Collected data
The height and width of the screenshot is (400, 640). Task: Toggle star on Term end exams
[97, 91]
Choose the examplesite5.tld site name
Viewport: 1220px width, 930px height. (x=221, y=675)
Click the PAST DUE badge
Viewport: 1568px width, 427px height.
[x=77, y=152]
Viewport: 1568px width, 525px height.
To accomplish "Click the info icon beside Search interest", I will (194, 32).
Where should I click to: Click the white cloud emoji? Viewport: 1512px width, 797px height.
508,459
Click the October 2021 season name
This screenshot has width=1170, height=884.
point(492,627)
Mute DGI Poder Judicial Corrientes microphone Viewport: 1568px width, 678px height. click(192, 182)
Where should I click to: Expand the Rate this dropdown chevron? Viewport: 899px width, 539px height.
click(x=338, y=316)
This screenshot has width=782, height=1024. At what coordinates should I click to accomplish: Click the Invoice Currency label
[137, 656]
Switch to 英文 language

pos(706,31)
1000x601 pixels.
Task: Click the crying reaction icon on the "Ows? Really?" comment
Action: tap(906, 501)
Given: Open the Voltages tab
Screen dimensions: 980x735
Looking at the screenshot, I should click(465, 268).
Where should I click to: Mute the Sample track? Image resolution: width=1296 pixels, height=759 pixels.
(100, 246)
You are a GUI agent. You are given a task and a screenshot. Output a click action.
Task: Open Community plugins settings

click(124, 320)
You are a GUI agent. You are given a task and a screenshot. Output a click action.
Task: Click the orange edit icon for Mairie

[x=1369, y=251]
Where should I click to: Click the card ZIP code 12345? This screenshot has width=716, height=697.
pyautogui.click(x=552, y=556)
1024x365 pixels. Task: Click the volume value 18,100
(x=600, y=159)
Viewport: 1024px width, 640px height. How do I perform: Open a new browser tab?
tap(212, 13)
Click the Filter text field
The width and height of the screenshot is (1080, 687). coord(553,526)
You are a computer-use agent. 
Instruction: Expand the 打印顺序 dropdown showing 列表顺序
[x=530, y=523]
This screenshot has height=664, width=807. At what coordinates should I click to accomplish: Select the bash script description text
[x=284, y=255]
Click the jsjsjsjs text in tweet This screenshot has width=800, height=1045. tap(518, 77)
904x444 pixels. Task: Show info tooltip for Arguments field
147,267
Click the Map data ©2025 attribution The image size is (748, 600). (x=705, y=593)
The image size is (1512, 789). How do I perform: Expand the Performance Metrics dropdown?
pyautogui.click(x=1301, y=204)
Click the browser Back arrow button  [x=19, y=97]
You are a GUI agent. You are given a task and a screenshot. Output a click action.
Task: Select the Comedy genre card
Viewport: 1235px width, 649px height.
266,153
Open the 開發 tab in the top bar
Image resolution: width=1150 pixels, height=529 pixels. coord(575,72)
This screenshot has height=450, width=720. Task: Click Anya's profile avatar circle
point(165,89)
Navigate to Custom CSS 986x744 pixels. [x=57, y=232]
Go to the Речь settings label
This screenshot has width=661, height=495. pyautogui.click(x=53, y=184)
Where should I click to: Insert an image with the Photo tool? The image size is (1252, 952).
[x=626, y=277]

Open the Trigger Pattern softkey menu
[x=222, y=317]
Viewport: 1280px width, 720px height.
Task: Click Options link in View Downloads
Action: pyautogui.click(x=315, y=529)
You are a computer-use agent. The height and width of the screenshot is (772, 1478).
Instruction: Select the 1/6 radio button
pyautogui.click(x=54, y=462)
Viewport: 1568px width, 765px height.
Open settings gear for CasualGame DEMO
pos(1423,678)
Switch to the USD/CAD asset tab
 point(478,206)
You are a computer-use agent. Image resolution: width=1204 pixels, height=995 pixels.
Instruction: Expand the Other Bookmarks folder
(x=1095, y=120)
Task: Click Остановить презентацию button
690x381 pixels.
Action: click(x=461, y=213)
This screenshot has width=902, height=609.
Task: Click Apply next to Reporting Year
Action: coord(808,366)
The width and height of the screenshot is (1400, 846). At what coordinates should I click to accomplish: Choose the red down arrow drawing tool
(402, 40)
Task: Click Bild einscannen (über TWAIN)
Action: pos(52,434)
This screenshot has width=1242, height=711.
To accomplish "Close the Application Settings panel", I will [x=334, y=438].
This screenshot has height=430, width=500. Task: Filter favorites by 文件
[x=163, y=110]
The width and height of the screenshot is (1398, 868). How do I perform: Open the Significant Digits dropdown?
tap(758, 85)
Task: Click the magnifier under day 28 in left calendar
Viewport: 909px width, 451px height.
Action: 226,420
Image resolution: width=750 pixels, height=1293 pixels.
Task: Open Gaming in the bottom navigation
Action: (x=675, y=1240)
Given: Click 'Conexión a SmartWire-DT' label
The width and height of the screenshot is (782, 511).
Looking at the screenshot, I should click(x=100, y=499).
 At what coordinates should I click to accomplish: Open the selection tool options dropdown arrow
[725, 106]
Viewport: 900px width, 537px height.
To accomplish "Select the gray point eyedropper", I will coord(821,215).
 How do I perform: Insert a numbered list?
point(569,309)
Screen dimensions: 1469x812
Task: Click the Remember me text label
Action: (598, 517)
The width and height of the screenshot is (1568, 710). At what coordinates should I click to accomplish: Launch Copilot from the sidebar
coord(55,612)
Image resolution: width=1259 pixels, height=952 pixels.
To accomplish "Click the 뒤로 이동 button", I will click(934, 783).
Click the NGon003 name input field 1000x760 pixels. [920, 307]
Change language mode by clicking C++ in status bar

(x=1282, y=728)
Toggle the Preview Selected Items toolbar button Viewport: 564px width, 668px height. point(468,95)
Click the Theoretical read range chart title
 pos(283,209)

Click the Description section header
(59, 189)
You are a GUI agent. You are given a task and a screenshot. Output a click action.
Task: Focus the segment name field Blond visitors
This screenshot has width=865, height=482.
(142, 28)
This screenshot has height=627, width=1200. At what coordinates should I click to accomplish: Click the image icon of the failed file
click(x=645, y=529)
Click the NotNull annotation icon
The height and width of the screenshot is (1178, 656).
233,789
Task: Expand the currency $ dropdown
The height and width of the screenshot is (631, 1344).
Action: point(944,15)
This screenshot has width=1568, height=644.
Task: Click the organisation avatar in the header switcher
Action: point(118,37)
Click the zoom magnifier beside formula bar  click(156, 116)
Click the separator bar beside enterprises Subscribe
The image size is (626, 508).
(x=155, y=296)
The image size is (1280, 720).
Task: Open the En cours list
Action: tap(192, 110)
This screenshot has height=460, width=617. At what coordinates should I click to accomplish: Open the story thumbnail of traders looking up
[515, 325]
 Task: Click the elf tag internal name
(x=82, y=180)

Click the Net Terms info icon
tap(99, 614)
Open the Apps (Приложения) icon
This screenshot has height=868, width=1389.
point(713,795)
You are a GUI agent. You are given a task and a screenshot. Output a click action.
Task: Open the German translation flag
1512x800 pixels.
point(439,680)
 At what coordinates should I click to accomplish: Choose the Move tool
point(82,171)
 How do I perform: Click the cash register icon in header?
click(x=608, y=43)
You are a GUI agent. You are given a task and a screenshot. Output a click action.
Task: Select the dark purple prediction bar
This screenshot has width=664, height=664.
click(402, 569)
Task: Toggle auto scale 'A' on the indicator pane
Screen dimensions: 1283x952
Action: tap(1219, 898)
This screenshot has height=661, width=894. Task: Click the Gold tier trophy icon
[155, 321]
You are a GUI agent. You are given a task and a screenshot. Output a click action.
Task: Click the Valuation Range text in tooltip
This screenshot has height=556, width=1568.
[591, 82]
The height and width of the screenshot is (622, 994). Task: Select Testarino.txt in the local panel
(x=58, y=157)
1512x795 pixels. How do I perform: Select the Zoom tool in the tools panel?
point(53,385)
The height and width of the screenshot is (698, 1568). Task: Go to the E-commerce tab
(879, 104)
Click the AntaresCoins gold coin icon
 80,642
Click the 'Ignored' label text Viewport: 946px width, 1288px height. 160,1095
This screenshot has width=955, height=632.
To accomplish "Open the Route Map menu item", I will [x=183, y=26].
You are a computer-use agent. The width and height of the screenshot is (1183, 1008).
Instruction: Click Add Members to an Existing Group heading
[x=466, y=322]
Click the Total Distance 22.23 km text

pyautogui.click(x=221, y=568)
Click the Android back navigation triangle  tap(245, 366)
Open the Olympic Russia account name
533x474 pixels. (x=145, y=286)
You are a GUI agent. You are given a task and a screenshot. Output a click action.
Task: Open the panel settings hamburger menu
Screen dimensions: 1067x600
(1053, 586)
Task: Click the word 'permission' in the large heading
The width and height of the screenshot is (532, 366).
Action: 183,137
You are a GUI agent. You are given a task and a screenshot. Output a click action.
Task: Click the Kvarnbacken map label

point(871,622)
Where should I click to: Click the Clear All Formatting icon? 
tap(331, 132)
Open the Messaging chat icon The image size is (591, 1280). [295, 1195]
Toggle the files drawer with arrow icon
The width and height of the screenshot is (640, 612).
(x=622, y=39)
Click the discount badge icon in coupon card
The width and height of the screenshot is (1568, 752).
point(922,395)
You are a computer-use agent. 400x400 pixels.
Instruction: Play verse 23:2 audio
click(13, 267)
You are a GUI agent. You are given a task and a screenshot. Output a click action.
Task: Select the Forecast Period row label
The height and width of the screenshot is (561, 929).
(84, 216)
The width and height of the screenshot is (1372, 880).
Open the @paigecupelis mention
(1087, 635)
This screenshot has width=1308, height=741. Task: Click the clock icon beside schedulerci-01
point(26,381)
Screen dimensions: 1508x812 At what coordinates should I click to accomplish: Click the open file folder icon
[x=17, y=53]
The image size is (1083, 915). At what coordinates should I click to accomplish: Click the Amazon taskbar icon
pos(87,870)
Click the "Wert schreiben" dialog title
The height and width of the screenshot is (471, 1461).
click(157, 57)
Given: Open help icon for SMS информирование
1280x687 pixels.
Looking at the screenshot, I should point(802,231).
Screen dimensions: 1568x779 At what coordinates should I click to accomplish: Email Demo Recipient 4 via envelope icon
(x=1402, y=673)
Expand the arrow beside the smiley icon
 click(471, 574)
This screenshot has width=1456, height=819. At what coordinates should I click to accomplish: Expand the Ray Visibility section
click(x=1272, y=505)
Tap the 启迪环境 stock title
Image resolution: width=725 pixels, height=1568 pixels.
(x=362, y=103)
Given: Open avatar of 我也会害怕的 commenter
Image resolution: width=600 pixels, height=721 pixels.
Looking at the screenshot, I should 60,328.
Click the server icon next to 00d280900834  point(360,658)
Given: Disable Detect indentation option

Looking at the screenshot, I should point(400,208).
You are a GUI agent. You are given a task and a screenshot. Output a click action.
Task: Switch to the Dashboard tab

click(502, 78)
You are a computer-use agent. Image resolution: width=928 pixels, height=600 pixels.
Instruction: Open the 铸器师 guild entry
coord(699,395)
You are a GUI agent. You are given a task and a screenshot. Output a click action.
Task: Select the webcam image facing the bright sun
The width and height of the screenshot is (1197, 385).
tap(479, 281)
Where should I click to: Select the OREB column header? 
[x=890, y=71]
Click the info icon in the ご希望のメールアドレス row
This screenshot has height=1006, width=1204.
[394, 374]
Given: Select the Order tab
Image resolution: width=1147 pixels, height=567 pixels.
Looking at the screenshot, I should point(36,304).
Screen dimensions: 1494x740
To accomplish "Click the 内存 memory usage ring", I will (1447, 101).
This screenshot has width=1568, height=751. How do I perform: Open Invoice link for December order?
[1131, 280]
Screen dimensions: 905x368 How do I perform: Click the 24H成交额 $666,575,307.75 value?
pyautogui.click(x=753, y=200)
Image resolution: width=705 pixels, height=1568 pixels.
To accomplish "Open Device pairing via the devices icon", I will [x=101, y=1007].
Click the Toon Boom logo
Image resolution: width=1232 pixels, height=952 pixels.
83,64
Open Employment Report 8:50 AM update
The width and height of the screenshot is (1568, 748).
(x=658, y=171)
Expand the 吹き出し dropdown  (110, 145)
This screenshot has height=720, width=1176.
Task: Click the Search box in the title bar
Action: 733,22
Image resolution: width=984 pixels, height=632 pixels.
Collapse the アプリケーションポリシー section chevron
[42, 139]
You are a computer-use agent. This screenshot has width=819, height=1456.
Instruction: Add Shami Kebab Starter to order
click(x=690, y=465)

• **WORK TO BE COMPLETED**: What this exercise asks for is every line of the data above with the word "magnifier".

• **TASK ANSWER**:
Task: Click the magnifier under day 28 in left calendar
Click the zoom magnifier beside formula bar  click(156, 116)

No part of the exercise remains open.